Trail Tech Voyager Pro GPS: No Rider Left Behind

Jun 06, 2019 View Comments by

Trail Tech Voyager Pro GPS device for motorcycle riders.

Trail Tech is a West Coast-based manufacturer of GPS devices and gauges for motorcycles, ATVs, and UTVs. They have recently introduced a new GPS unit, the Voyager Pro, a successor to and evolution of their Voyager product line. The biggest feature that was added is Buddy Tracking: real-time group visibility achieved by broadcasting current GPS coordinates to other members of a riding group, receiving other members’ GPS coordinates, and dynamically displaying them as moving points on the map. Up to 20 members can be defined in a group and each buddy is able to personalize their icon color and name. There is even a “stress” beacon. If a rider in the group needs assistance, they can broadcast an emergency status and the rest of the group will see their position flashing in red on the map. It’s important to note that this is not a real emergency tool, such as offered by the SPOT 3 GPS, therefore no rescue team will be notified. Buddy tracking uses local radio transmission, which is limited to a few miles, depending on the terrain. This cool and innovative idea differentiates the Voyager Pro from other products on the market today.

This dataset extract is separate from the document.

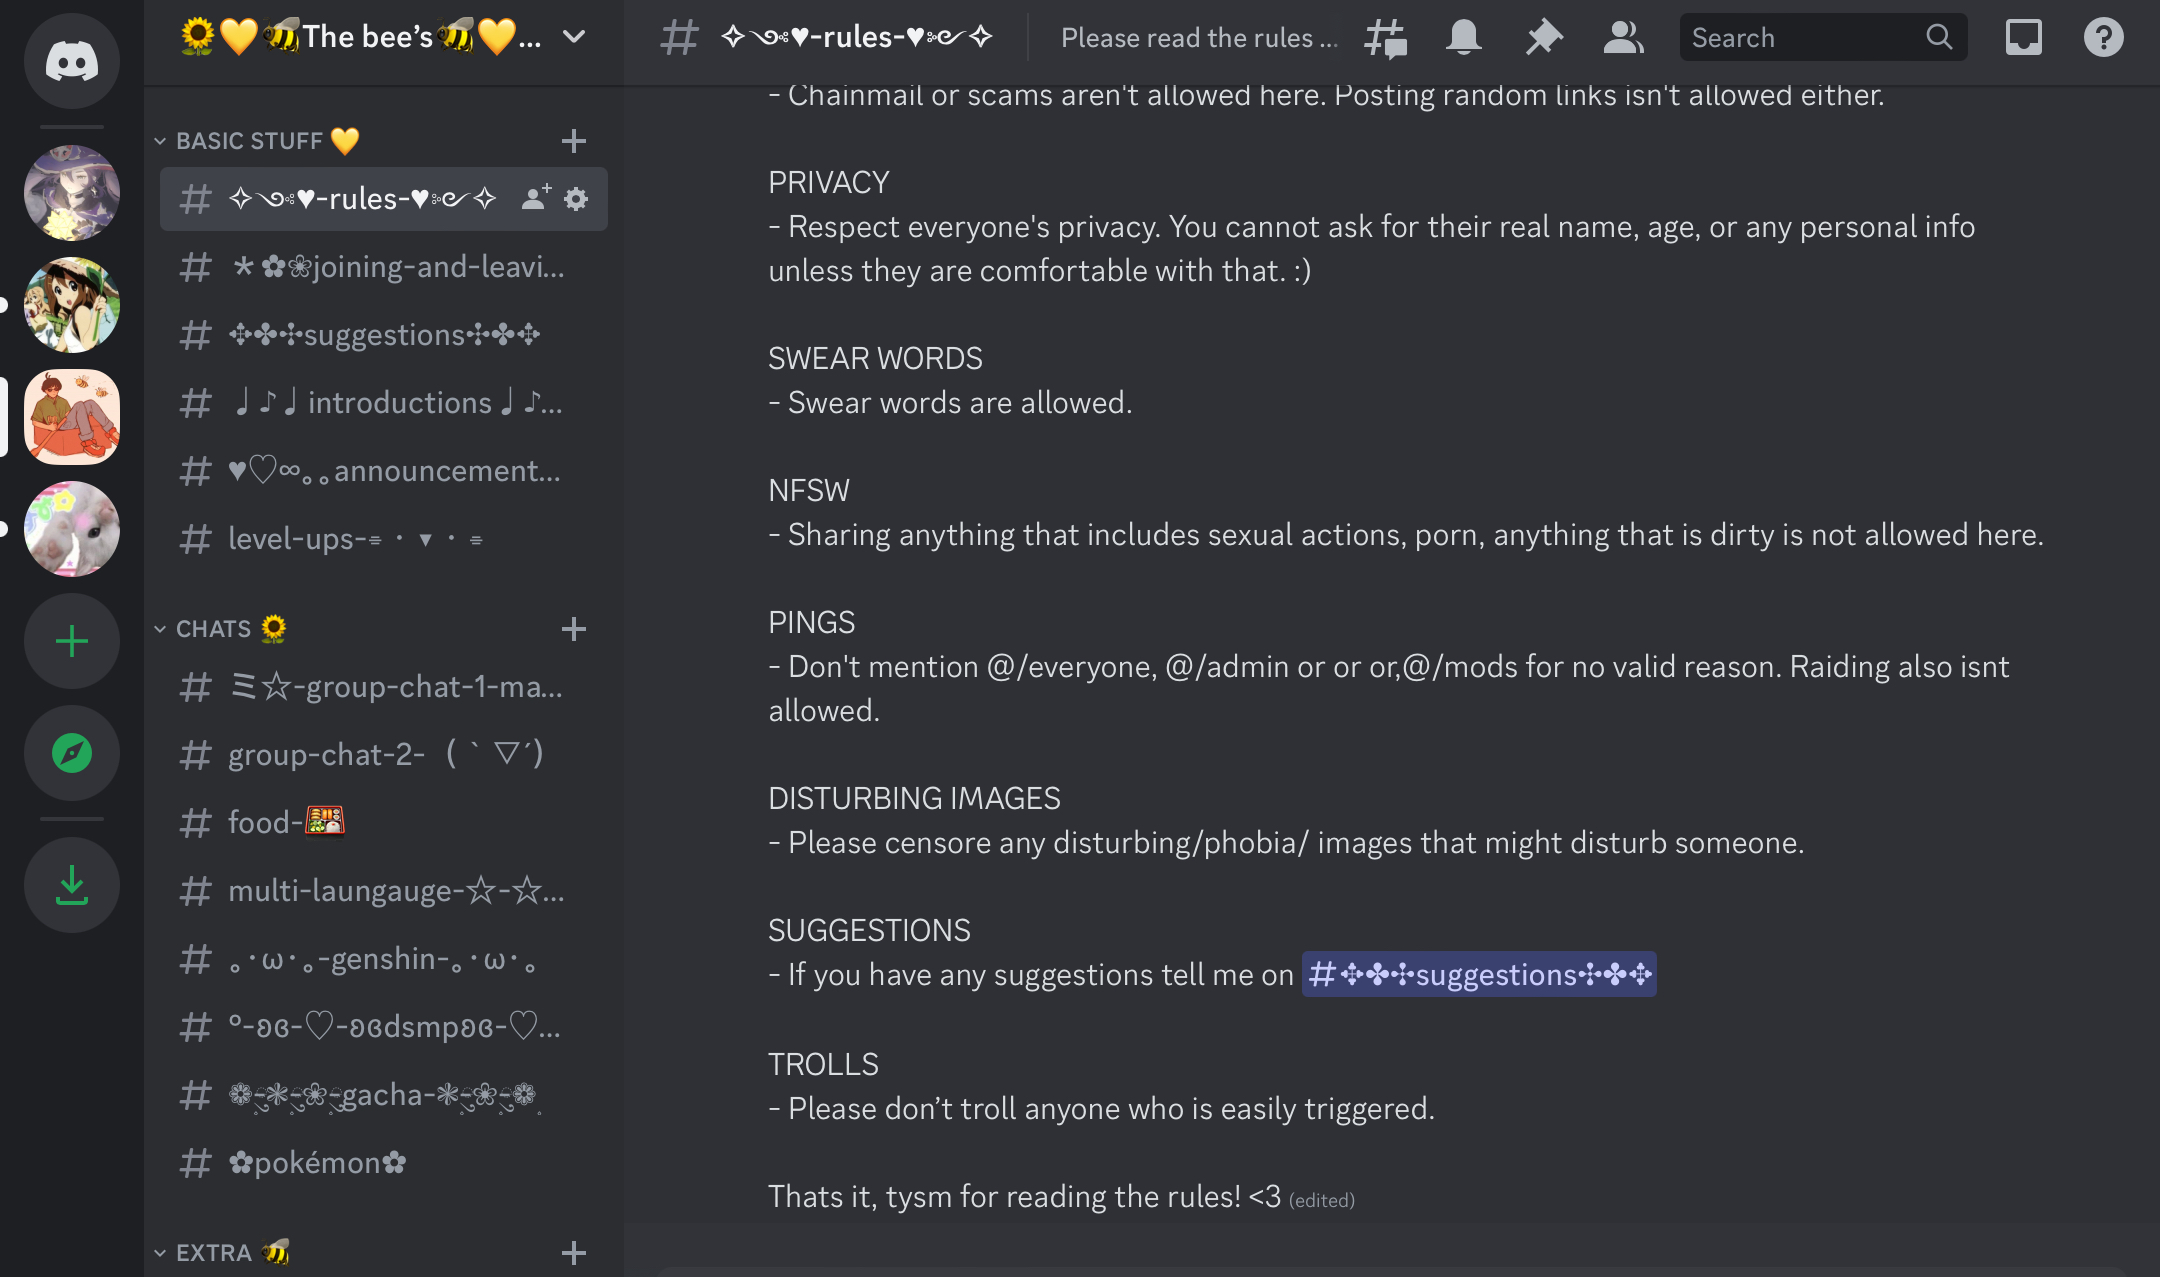Click the Search input field
Image resolution: width=2160 pixels, height=1277 pixels.
1800,37
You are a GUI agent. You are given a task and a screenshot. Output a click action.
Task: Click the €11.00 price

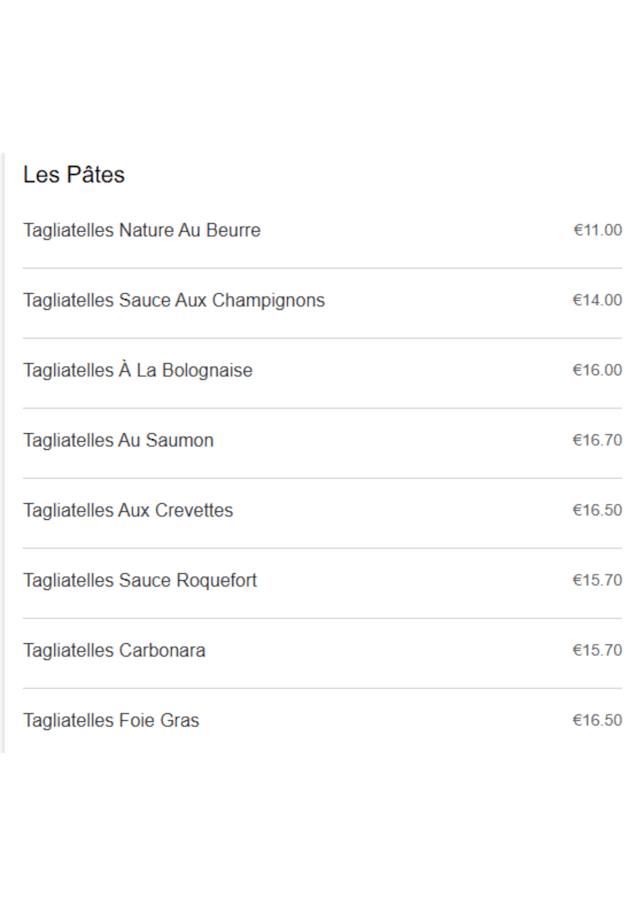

The unit is robust and even somewhat bulky, clearly designed for hardcore off-road usage. A bright and colorful four-inch LCD touch screen works well with gloves. Four raised tactile rubber buttons on the sides of the screen are easy to operate and have a military spec-like feel which lets you know this is no toy. Underlying maps are topographical with many terrain details, contour lines, and shading. There are free downloadable maps for different regions of the world.

Menus are very easy to navigate and there aren’t too many options, which is arguably a good thing as it keeps the configuration functional and simple. The Voyager Pro comes packaged with a RAM B-Ball adapter that attaches to a sturdy and powered quick disconnect mount. There is an optional external GPS antenna and another antenna for Buddy Tracking.

The only way to power and charge the GPS is with 12V. No USB port exists, and this design limitation also prohibits direct data connectivity with a computer. GPX recording allows tracks to be saved, but the only way to transfer GPX tracks (upload or download) is using an SD card, which reminded me of using a floppy drive back in the 1980s. Dual Bluetooth modules support music and phone interaction for both rider and passenger. There’s also a built-in media player that plays music from the SD card.

The Voyager Pro was designed with off-road usage in mind. The maps show street names correctly, but there is no POI (points of interest) lookup, no ability to search for exact addresses, or even cities. GPX tracks, with thousands of waypoints, will be displayed properly on, or off-road, but there is no road navigation, or turn-by-turn directions. GPX routes, with few points, are connected in direct aerial lines. The unit doesn’t plan and plot points that use the road. It seems a bit of a miss since this is clearly a software limitation that can be resolved with better firmware. Everything else is there, in terms of hardware, maps, and operating system, including a virtual keyboard. If road navigation were supported, at this price point and with its numerous other features, the Voyager Pro could have become a top contender for motorcycle navigation for any kind of touring.

It is very responsive, intuitive to use, and easy to mount. If you’re looking to ride mostly off-road, plan to ride around the world and work solely with tracks, or just want a detailed digital topo map, then this might be a perfect solution for you.